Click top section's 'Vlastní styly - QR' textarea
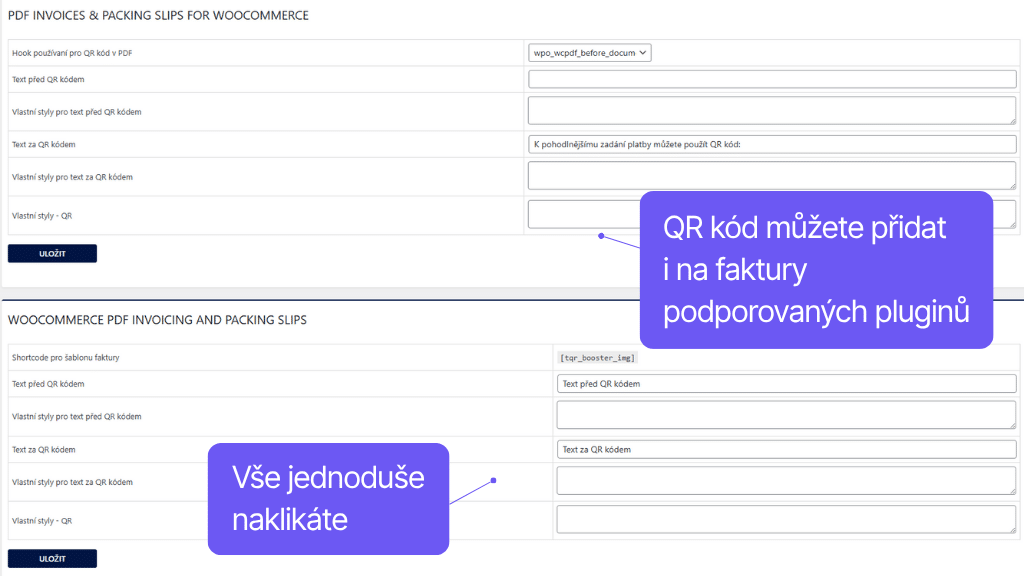Screen dimensions: 1024x576 tap(580, 214)

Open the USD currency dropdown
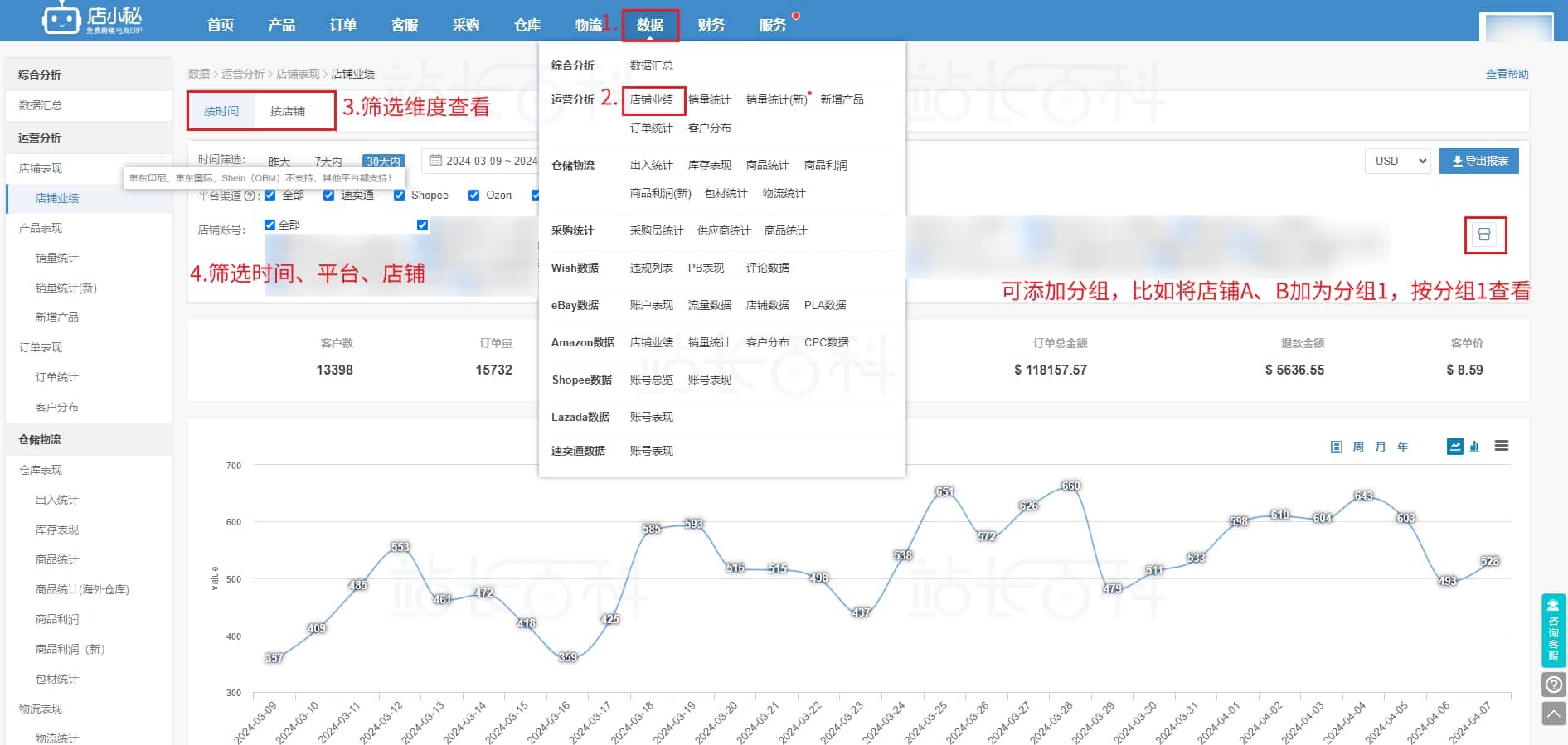tap(1397, 161)
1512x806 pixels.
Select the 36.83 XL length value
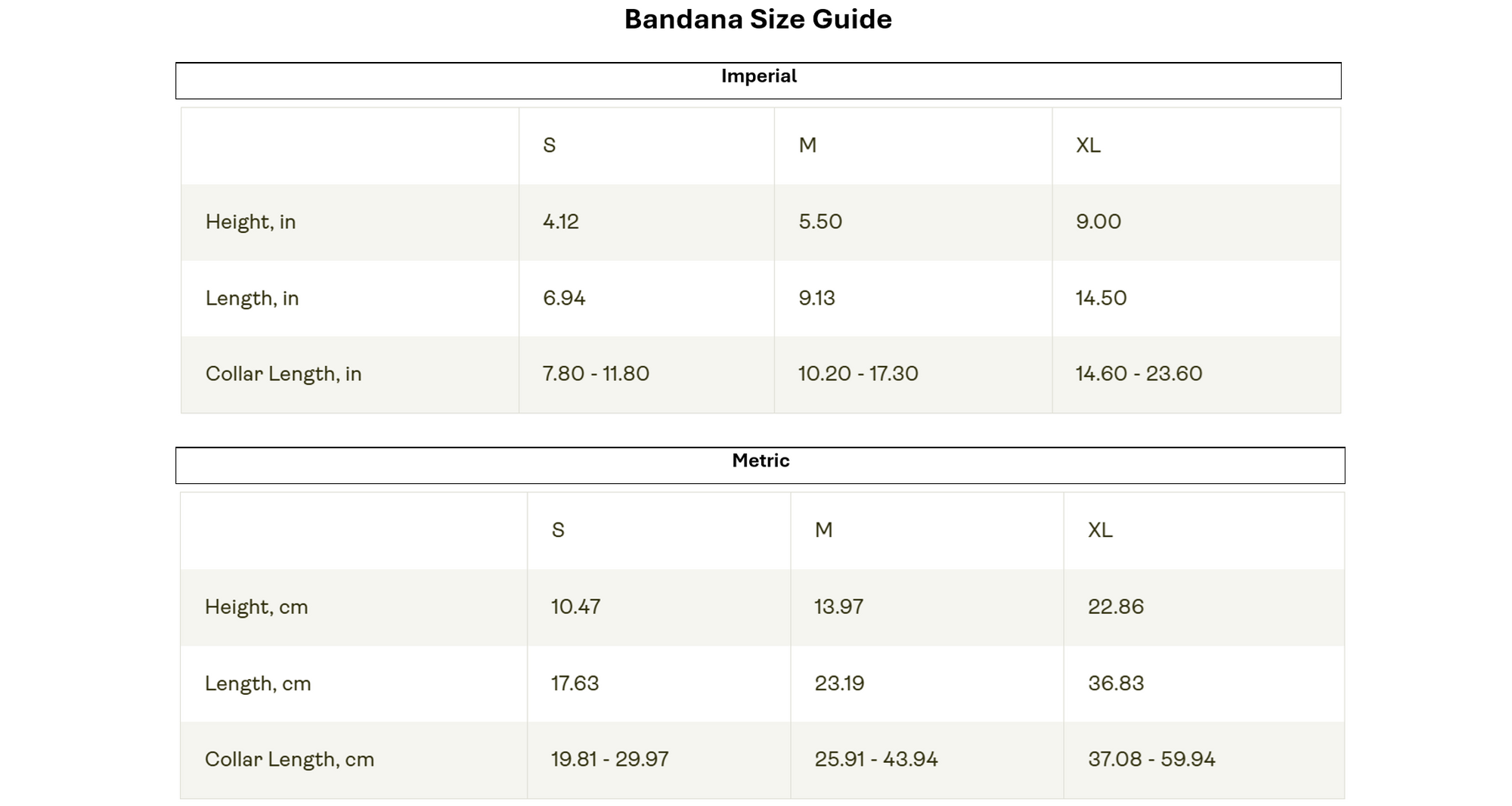[1116, 684]
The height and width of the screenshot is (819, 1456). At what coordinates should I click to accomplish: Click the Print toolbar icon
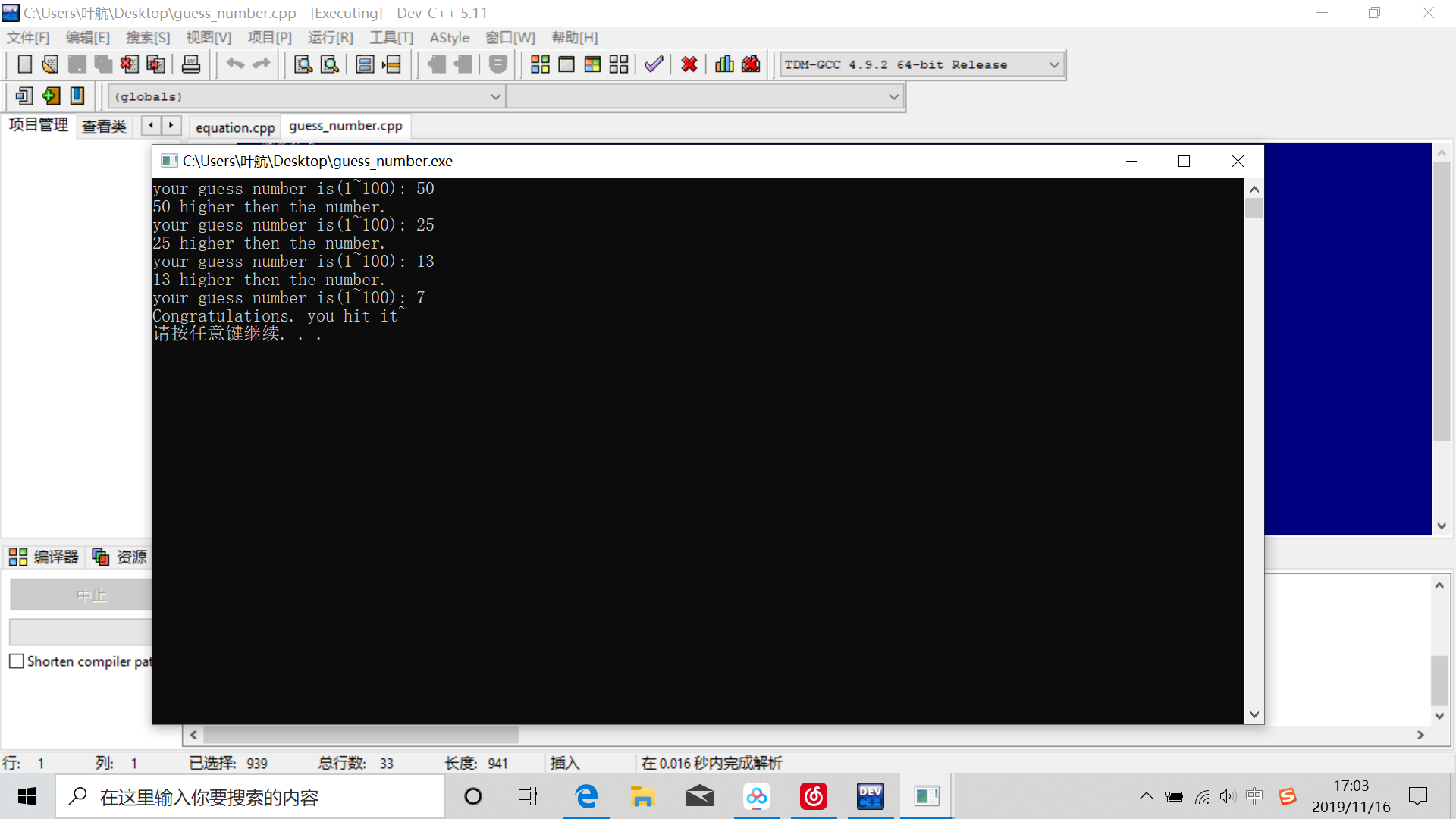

## Stated exercise
Format the material above as a numbered list with one line per item, omitting blank lines and leaving out the pictures.

## Task response
1. Click top section's 'Vlastní styly - QR' textarea
2. Screen dimensions: 1024x576 tap(580, 214)
3. Open the USD currency dropdown
4. tap(1397, 161)
5. 1512x806 pixels.
6. Select the 36.83 XL length value
7. [1116, 684]
8. The height and width of the screenshot is (819, 1456). At what coordinates should I click to accomplish: Click the Print toolbar icon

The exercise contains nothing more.